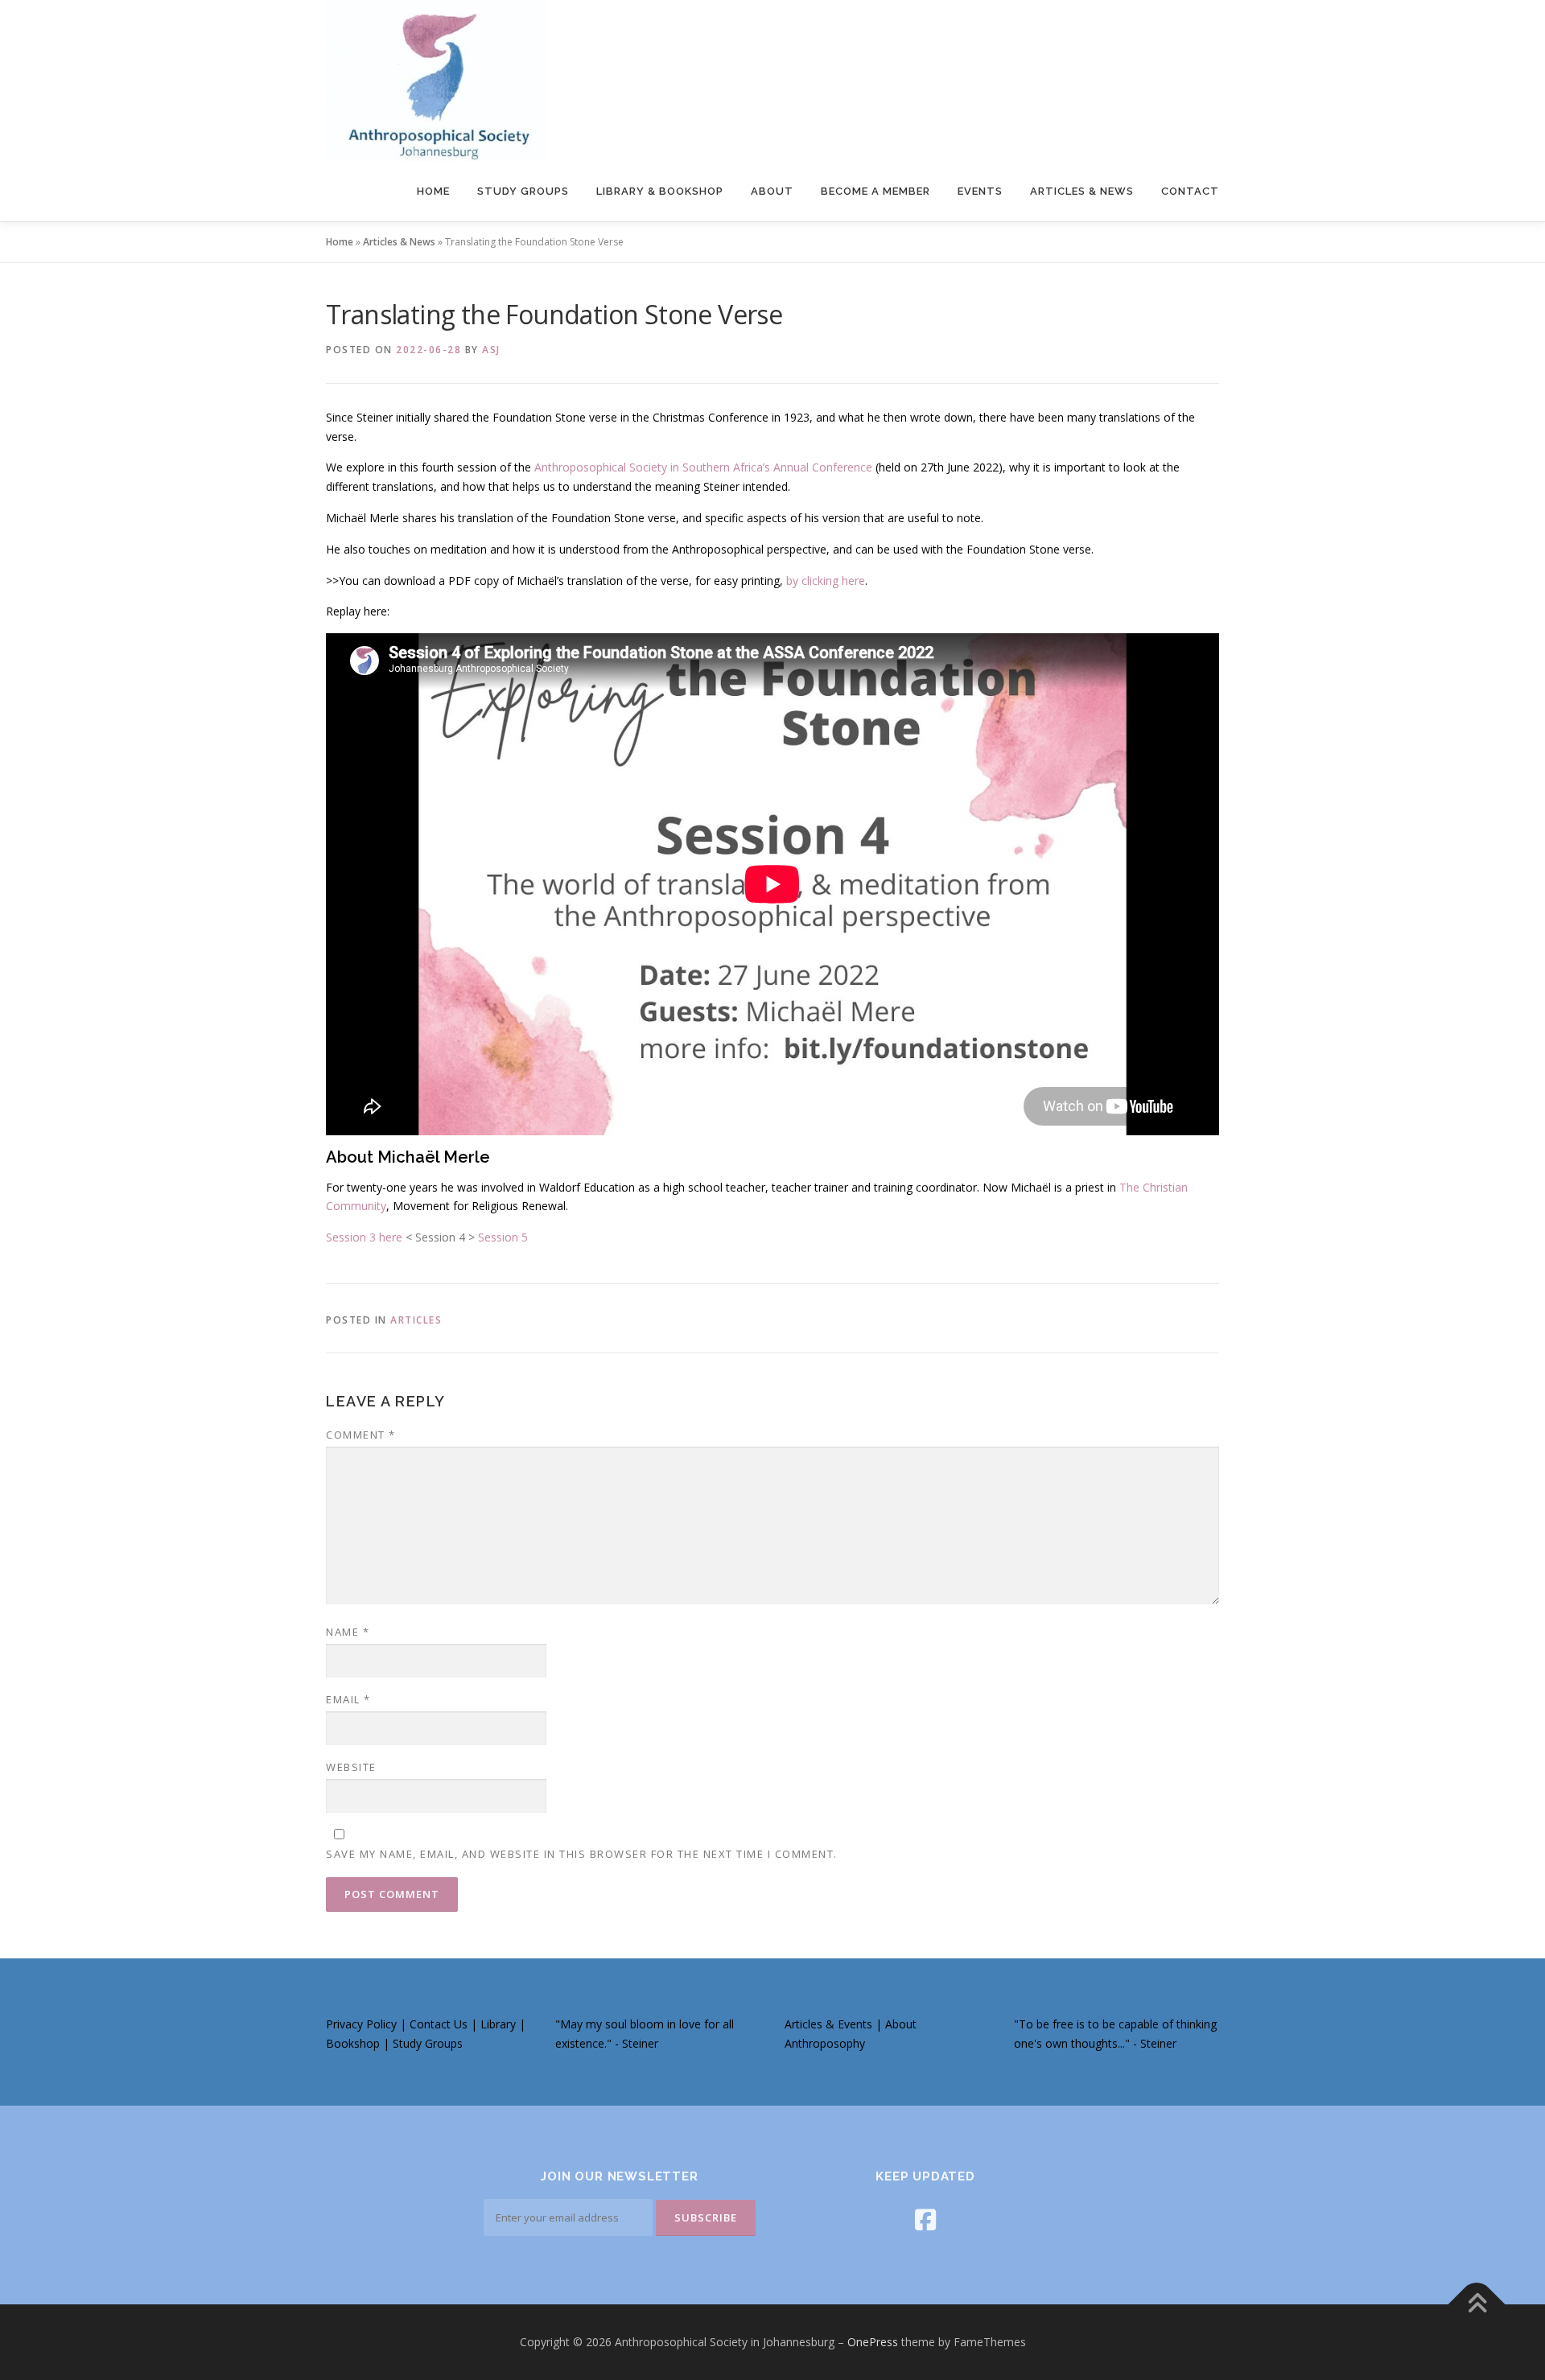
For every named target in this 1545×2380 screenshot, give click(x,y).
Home (433, 191)
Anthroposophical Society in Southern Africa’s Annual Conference (703, 467)
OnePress (872, 2341)
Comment (361, 1434)
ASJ (491, 349)
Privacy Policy (361, 2024)
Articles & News (1082, 191)
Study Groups (523, 191)
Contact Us (439, 2024)
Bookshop (354, 2043)
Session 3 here (364, 1237)
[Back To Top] (1477, 2304)
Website (351, 1767)
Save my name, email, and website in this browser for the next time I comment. (582, 1854)
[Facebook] (925, 2219)
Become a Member (875, 191)
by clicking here (825, 580)
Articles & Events (828, 2024)
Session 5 (503, 1237)
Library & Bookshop (659, 191)
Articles (416, 1320)
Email (348, 1699)
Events (980, 191)
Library (499, 2024)
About (772, 191)
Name (347, 1631)
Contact (1190, 191)
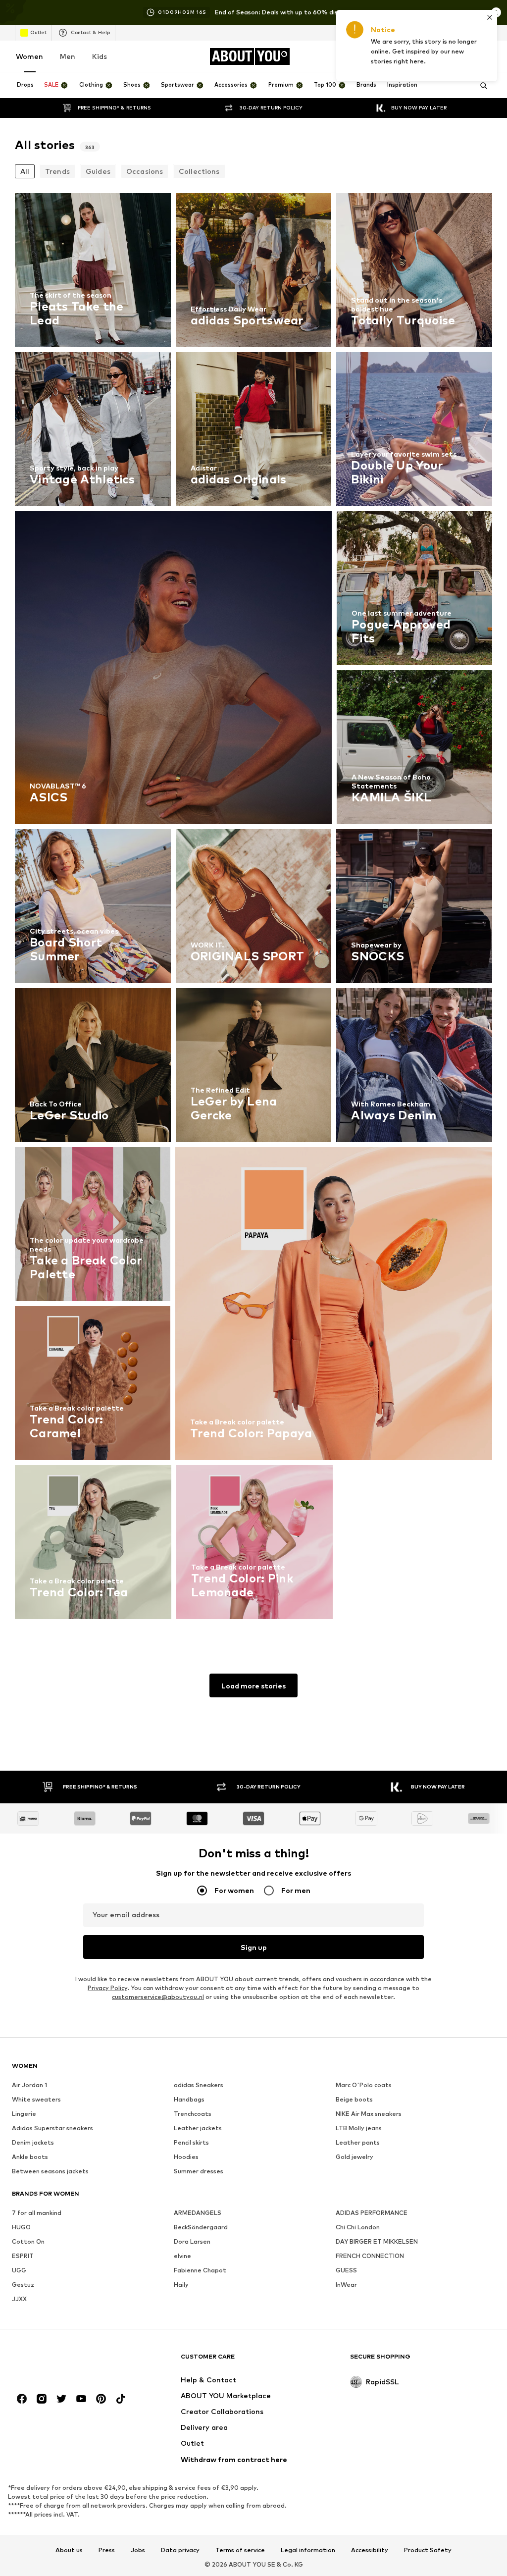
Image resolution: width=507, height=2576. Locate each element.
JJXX (19, 2299)
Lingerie (24, 2113)
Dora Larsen (192, 2241)
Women (29, 56)
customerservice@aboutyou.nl (158, 1996)
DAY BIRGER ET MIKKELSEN (377, 2241)
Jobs (138, 2550)
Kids (99, 56)
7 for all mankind (36, 2212)
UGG (19, 2270)
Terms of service (240, 2550)
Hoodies (186, 2156)
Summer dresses (198, 2171)
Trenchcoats (192, 2113)
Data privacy (180, 2550)
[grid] (253, 908)
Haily (181, 2284)
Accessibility (369, 2550)
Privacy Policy (107, 1988)
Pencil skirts (191, 2142)
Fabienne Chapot (200, 2270)
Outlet (38, 32)
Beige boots (354, 2099)
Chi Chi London (358, 2227)
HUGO (21, 2227)
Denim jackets (33, 2142)
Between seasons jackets (50, 2171)
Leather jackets (198, 2128)
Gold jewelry (354, 2156)
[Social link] (22, 2399)
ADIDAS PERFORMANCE (371, 2212)
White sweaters (36, 2099)
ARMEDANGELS (197, 2212)
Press (107, 2550)
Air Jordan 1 (29, 2085)
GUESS (346, 2270)
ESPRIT (23, 2256)
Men (67, 56)
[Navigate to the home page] (66, 2361)
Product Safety (428, 2550)
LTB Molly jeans (359, 2128)
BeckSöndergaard (201, 2227)
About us (69, 2550)
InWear (346, 2284)
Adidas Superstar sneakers (52, 2128)
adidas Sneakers (198, 2085)
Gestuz (23, 2284)
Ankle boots (30, 2156)
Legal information (308, 2550)
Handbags (189, 2099)
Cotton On (28, 2241)
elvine (182, 2256)
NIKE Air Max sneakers (369, 2113)
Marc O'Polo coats (364, 2085)
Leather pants (358, 2142)
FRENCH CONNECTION (370, 2256)
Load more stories (253, 1686)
+---+
● Task directions
Please state how many lines in the material above include the word "this". Nothing but the number is wanted.

● Task solution
2